7.     Thereafter,  the  appellant,  challenged  the  order  passed  by  the
respondents by way of writ petition in the Bombay High Court.  The  Division
Bench of the High Court rejected the appellant's writ petition holding  that
the present case is not covered  by  the  decision  in  Shantistar  Builders
(supra) as the  same  does  not  have  retrospective  effect  and  that  the
document dated 18.10.2005 was not an order but a  letter/intimation  by  the
competent authority to the appellant that the conditions  of  the  exemption
order were not complied with.  Hence, this appeal  by  special  leave  under
Article 136 of the Constitution of  India  is  preferred  by  the  appellant
raising issue what percentage (5%, 10% or higher) of area in any  scheme  is
to be surrendered under the Urban Land (Ceiling and Regulation) Act, 1976.



8.    Mr. C.A. Sundaram, learned senior counsel appearing for the  appellant
in course of argument fairly submitted that since the decision  rendered  by
this Court in Shantistar Builders's  case was prospective in its  operation,
the same will not  apply  in  the  facts  of  the  present  case.   However,
admittedly, the respondents issued a corrigendum dated  23.11.1990  amending
the area to be surrendered to the Government nominee and finally  prescribed
it as 20%  of  the  floor  space  of  the  first  2000  sq.mt.  of  the  net
permissible FSI of the land exempted.  Learned  counsel  submitted  that  by
another circular dated  22.10.1992  issued  under  the  signature  of  Joint
Secretary to the Government,  the  quota  for  the  Government  nominee  was
reduced from 20% to 10%.  According to the  learned  counsel  the  appellant
already handed over 10% of  the  total  accommodation.   Mr.  Sundaram  then
submitted that at the initial stage after completion of construction 30%  of
the permissible floor space was offered for sale to the Government  nominee,
but it was neither acknowledged nor accepted by the  Government,  hence  the
respondent is stopped from claiming the same on  the  principle  of  waiver.
Learned counsel drawn our attention to the relevant document  and  submitted
that the flats which were surrendered by the appellant  have  been  sold  by
the respondent to VIPs and  not  to  the  weaker  section  of  the  society.

* **Problem description**:
Please answer these questions from the judgment excerpt above:
(a) In which High Court did the appellant file the writ petition?
(b) What date does the corrigendum that set the surrendered area at 20% bear?
(c) According to the circular dated 22.10.1992, what was the Government nominee's quota reduced to?

* **Entries**:
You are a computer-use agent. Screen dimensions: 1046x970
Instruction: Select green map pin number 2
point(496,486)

---

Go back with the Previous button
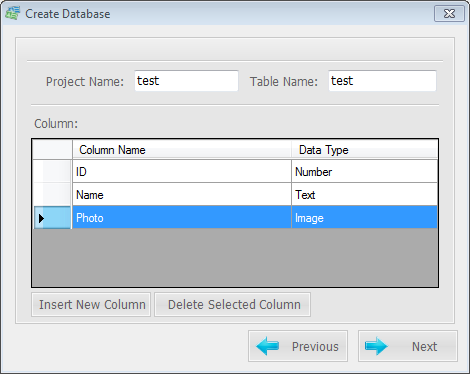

* **Response for this exercise**:
(a) The Bombay High Court.
(b) 23.11.1990.
(c) 10%, down from 20%.